Big Hit, JYP, YG invest in the same avatar app; S.M. to debut girl group with avatar selves
K-pop girl group aespa (S.M. Entertainment)
Large K-pop labels that have almost recovered from their pandemic losses thanks to strong album sales and successful virtual concerts are now turning their eyes to a more futuristic idea – avatar idols.
Over the past month, Big Hit Entertainment, JYP Entertainment and YG Entertainment have made separate investments, worth a combined 17 billion won ($15.3 million), in Naver Z, the developer of the avatar app Zepeto. It is rare for the rival firms to have a stake in the same company.
Naver Z is a spin-off company of Naver’s augmented reality selfie app Snow. As of October, its Zepeto app boasts 190 million users worldwide, among which 90 percent come from outside South Korea.
The firm’s technological prowess and its strong backer Naver, the nation’s largest and most powerful internet portal, seem to have caught the eyes of the K-pop labels eager to monetize their crucial IP assets for new revenue sources.
Big Hit invested 7 billion won to secure a stake in the company, while JYP and YG each invested 5 billion won.
Poster for Black Pink's avatar version of "Ice Cream" music video on Zepeto (Naver Z)
Users also responded positively to their early collaborations.
Blackpink’s avatar version of its “Ice Cream” music video garnered over 35 million views over two months, while Twice’s recent avatar dance performance trailer amassed 1.7 million views in just a week.
In the meantime, their crosstown rival S.M. Entertainment has paved its own way for a virtual push. In August, the firm secured 100 billion won worth of funding from Naver to jointly develop virtual K-pop services like virtual concerts and fan meetups.
Adding to that, the firm is debuting its latest girl group aespa on Tuesday. Keen attention is being paid to the group not just because they are the first S.M. girl group to debut in six years, but also because they are coming with their own very unique avatar selves.

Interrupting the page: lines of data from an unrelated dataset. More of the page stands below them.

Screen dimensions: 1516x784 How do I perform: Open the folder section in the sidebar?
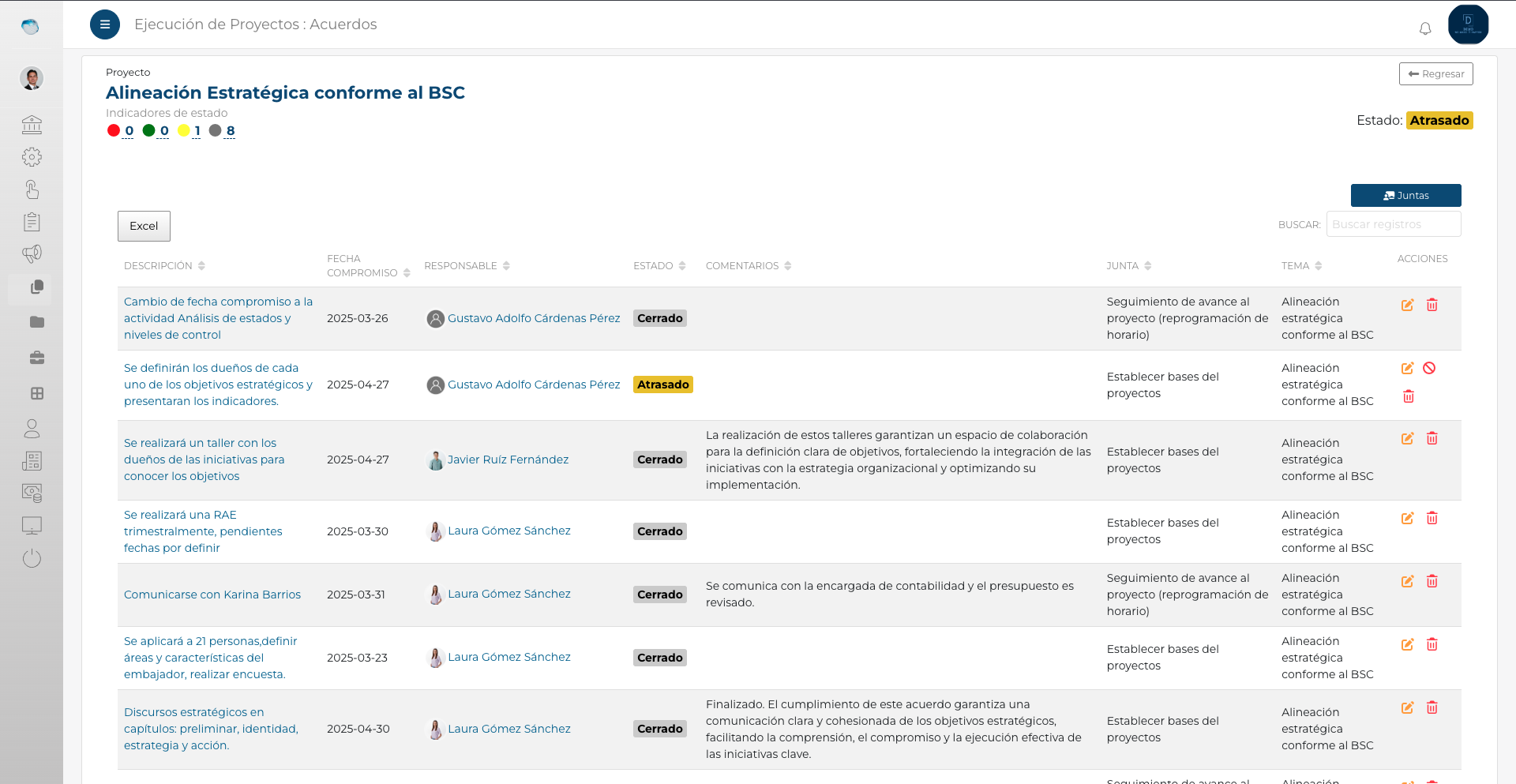32,322
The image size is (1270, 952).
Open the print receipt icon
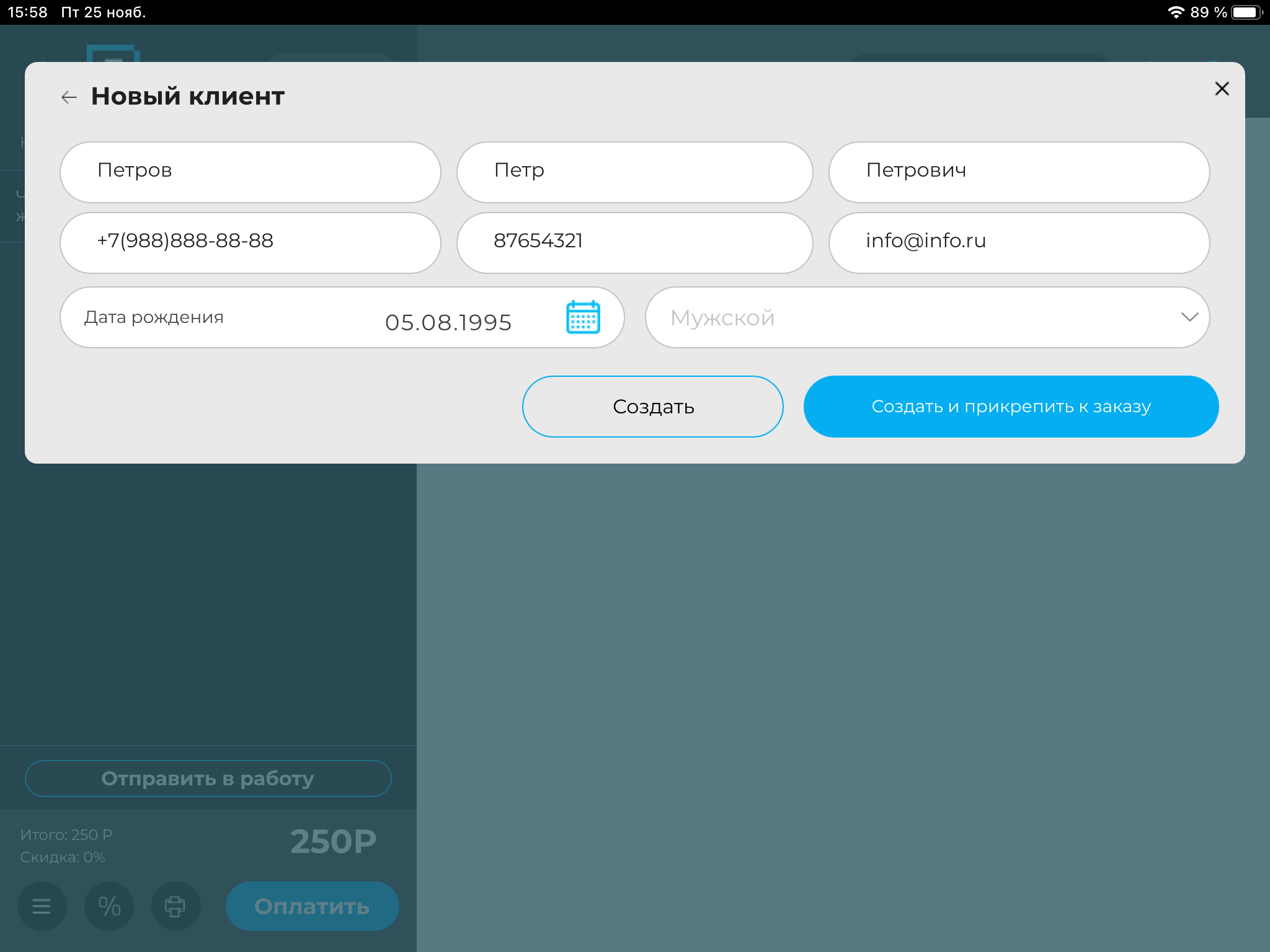pyautogui.click(x=175, y=906)
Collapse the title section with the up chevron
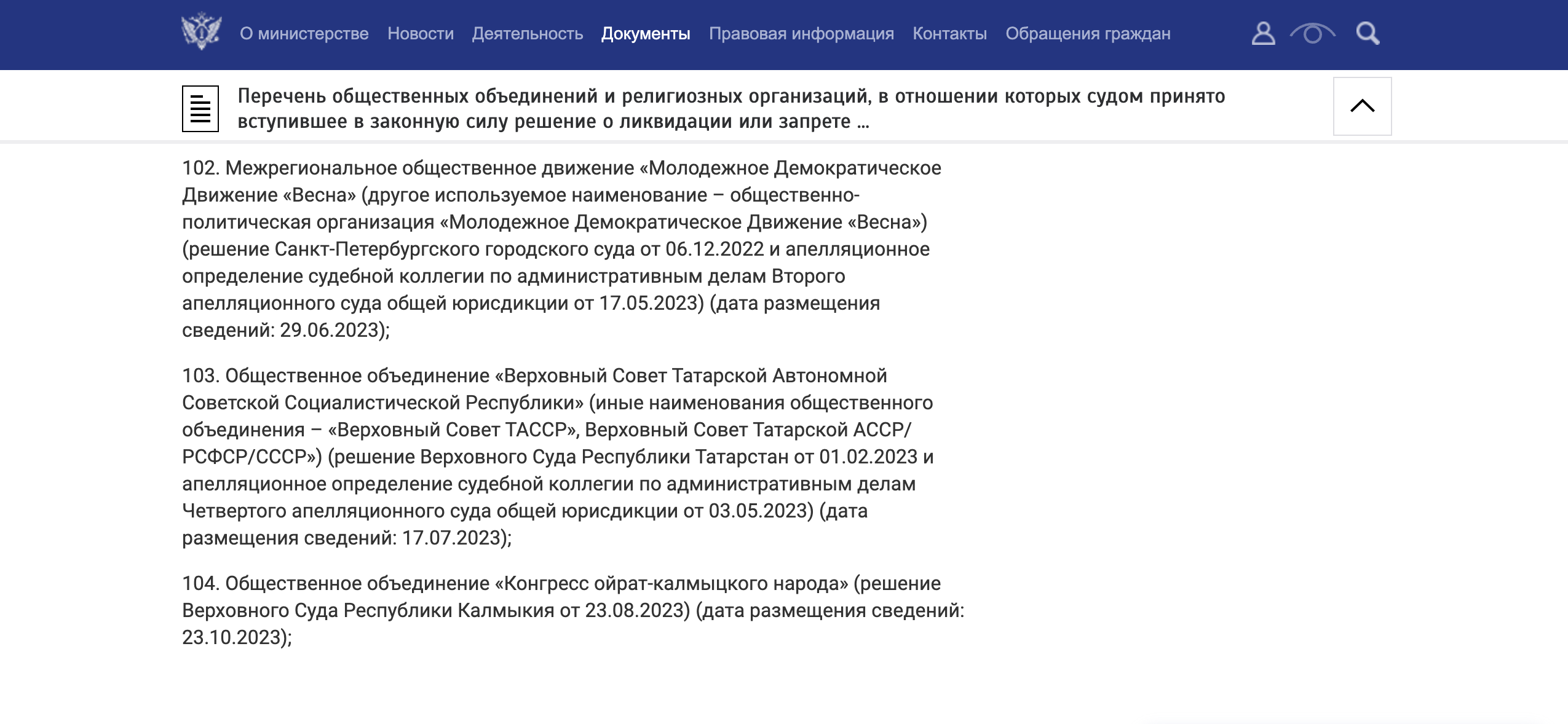 1363,106

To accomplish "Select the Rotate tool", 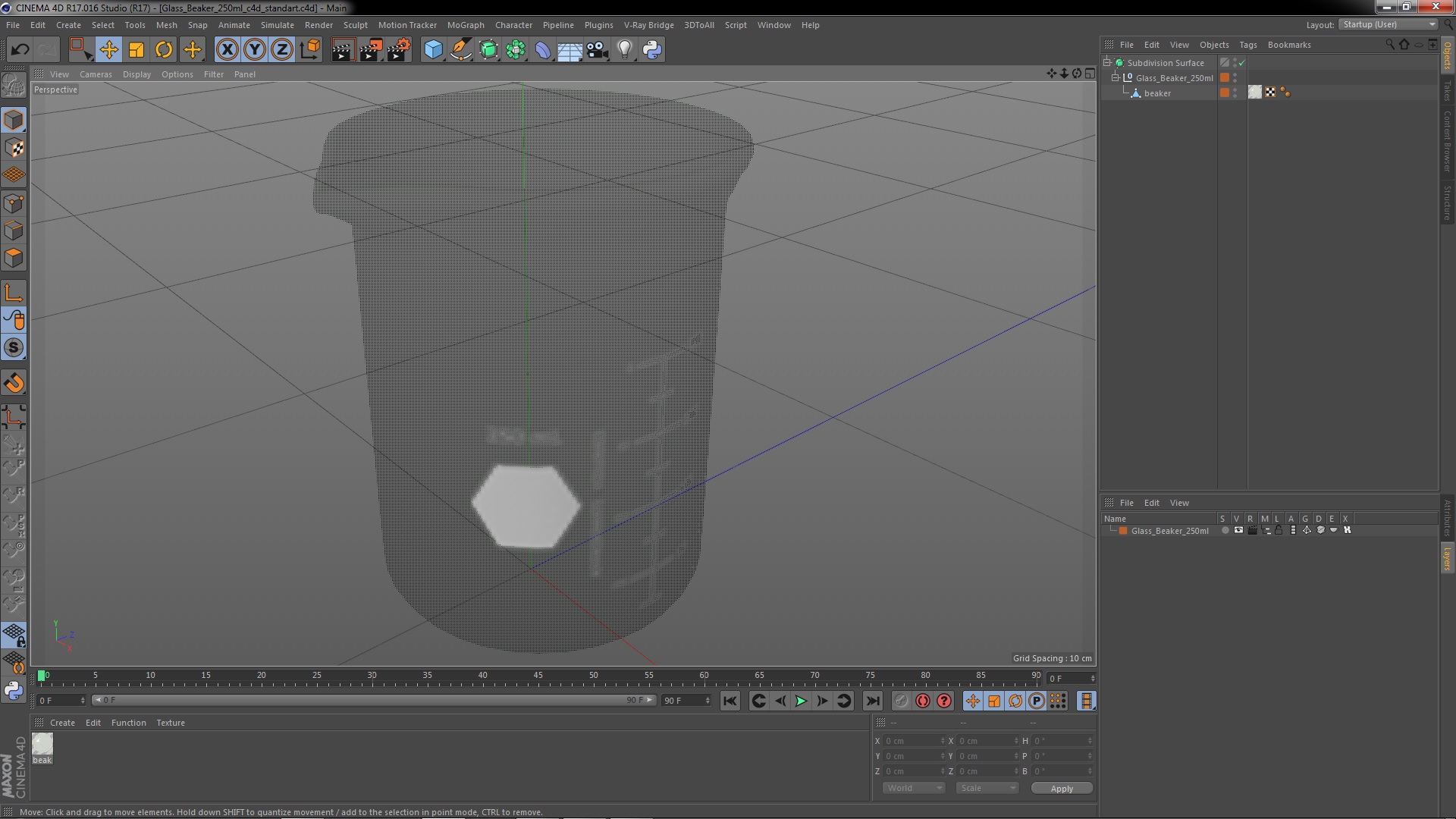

The four members – Karina, Winter, Giselle and Ninging – are connected to their avatars – ae-Karina, ae-Weinter, ae-Giselle and ae-Ningning – coming together in a virtual universe.
The label hinted that the human bandmates and their avatars could perform on stage or attend key events together, with more experimental projects coming using its virtual platforms like Beyond Live.
Avatar of Twice members on Zepeto (Naver Z)
Will this avatar rush become mainstream in K-pop?
Experts agree virtual characters like avatars are more seriously embraced by younger music fans -- especially Gen Z, born in the late 1990s and after, today‘s target audience for K-pop.
“Gen Z started to use smartphones shortly after they were born. They find no need to compare avatars to real-life idols but just enjoy them for their unique experience,” Gwak Geum-ju, psychology professor at Seoul National University, told The Korea Herald.
“They seem willing to communicate with their favorite idols in whatever forms they choose. For K-pop labels, avatar idols are also easier to control and cost-effective.”
Culture critic Ha Jae-geun, however, was cautious about the immediate success of avatar idols, saying related technologies need to mature over time.
“For me, it’s still awkward to see the avatar characters. It would take some time for them to boast their own charm,” he said.
Ha agreed avatars could play a major role in diversifying K-pop content creation.
“There is no limit to what avatars can do. They can be easily adapted into other industries such as gaming and animation. Although they may be less popular than humans, they have more potential in terms of business expansion,” he said.